Exercise requirements: Below are some entries. Work out how many of their lines hold the word "agent", and write that number alone.
Start of Source material
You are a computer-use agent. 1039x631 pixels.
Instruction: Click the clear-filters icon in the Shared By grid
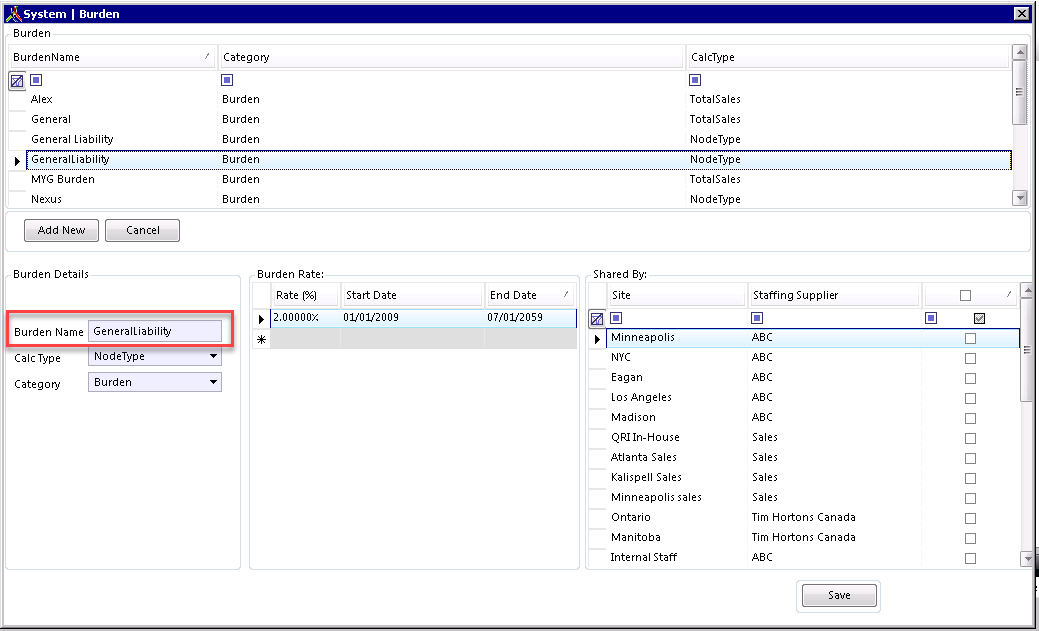[x=597, y=319]
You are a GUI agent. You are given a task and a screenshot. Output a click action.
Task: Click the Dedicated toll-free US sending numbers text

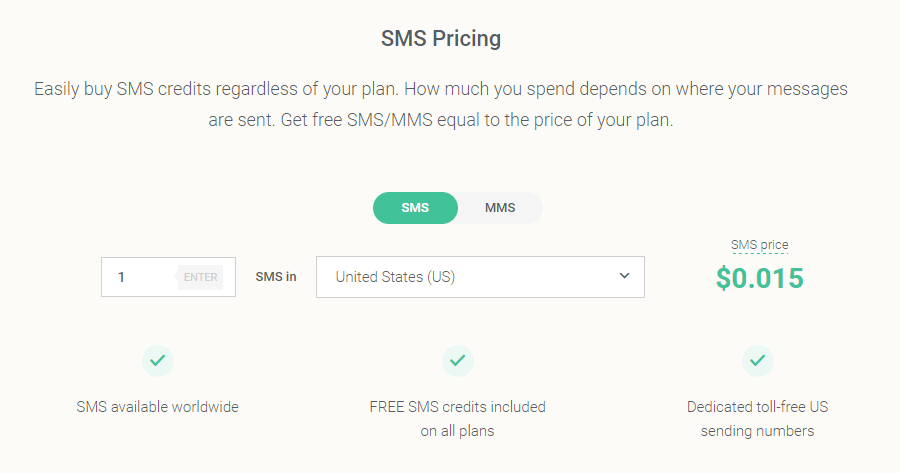click(758, 419)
End of Source material
Response below: 2